# Text extract start

Rodrigues’ Rotation Formula

  • Rotation by angle $\alpha$ around axis $n$ (axis $n$ goes through the origin)
\[\mathbf{R}(\mathbf{n}, \alpha)=\cos (\alpha) \mathbf{I}+(1-\cos (\alpha)) \mathbf{n} \mathbf{n}^{T}+\sin (\alpha) \underbrace{\left(\begin{array}{ccc}0 & -n_{z} & n_{y} \\ n_{z} & 0 & -n_{x} \\ -n_{y} & n_{x} & 0\end{array}\right)}_{\mathbf{N}}\]
  • Formula derivation

  • If the rotation axis doesn’t go through the origin, but at $p$

    • Translate the axis to origin. $T(-p)$
    • Rotate. $R(n, \alpha)$
    • Translate the axis back: $T(p)$
    • Thus: $T(p)R(n, \alpha)T(-p)$

Viewing transformation

  • View / Camera Transformation
  • Projection transformation
    • Orthographics projection
    • Perspective projection

A vivid analogy

  • Analogous to taking a photo:
    • Find a good place and arrage people (model transformation)
    • Find a good “angle” to put the camera (view transformation)
    • Cheese! (projection transformation)

View / Camera Transformation

Define the camera

  • Define the camera first (suppose every objects has been arranged properly)

# Text extract end
# Given entries start

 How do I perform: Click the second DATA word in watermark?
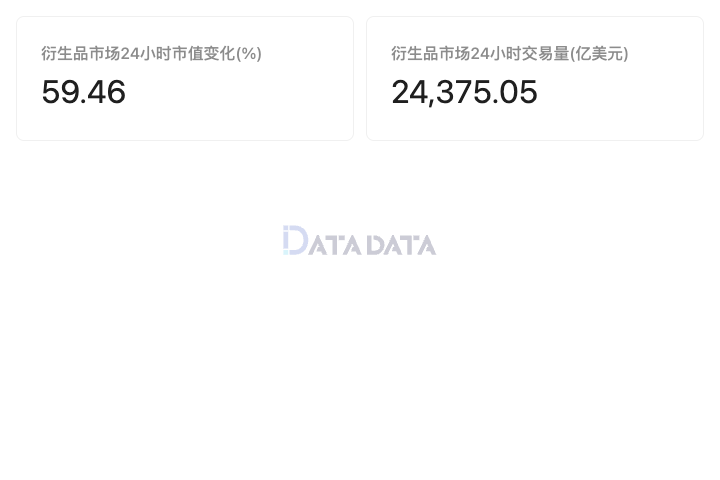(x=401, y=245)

# Given entries end
# Given entries start

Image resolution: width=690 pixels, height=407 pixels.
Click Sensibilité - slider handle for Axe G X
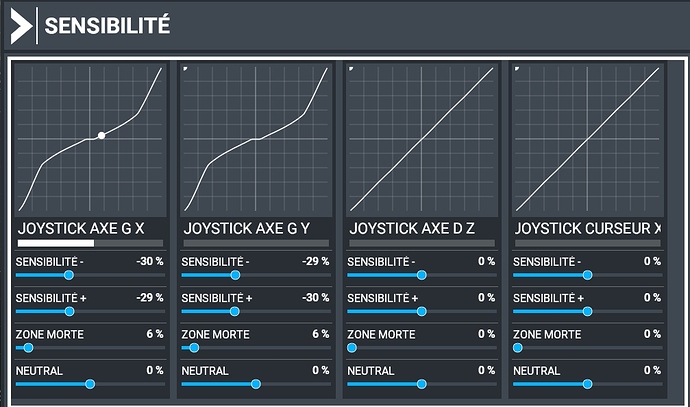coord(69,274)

# Given entries end

*To do*
• A. Answer these questions using the graphics transformation notes, one short line each:
(i) When the rotation axis passes through p instead of the origin, what combined transformation is given?
(ii) In the photo analogy, what step matches the view transformation?
(iii) What does the last line suppose has already been done before the camera is defined?
• B. Pick up the graphics transformation notes after their final line and keep writing in the same bulleted style.

*Expected responses*
• A.
(i) $T(p)R(n, \alpha)T(-p)$
(ii) Finding a good "angle" to put the camera.
(iii) That every object has been arranged properly.

• B.
    • Position $\vec{e}$
    • Look-at / gaze direction $\hat{g}$
    • up direction $\hat{t}$

cg-3-6

  • Key observation: If the camera and all objects move together, the photo will be the same. Thus we transform the camera to the fixed origin point.
    • Position: the origin
    • Look-at direction: -Z
    • up direction: Y
    • Then transform the objects along with the fixed camera

cg-3-7

Transform the camera

  • Transform the camera by $M_{\text {view}}$
    • To locate it at the origin, up at $Y$, look at $Z$
      • Translates $e$ to origin
      • Rotates $t$ to $Y$
      • Rotates $g$ to $-Z$
      • If $t$ to $Y$ and $g$ to $-Z$, then $\hat{g} \times \hat{t}$ will be to $X$

cg-3-8

  • $M_{\text {view}}=R_{\text {view}}T_{\text {view}}$
    • Translate $e$ to origin
      \(T_{v i e w}=\left[\begin{array}{cccc}1 & 0 & 0 & -x_{e} \\ 0 & 1 & 0 & -y_{e} \\ 0 & 0 & 1 & -z_{e} \\ 0 & 0 & 0 & 1\end{array}\right]\)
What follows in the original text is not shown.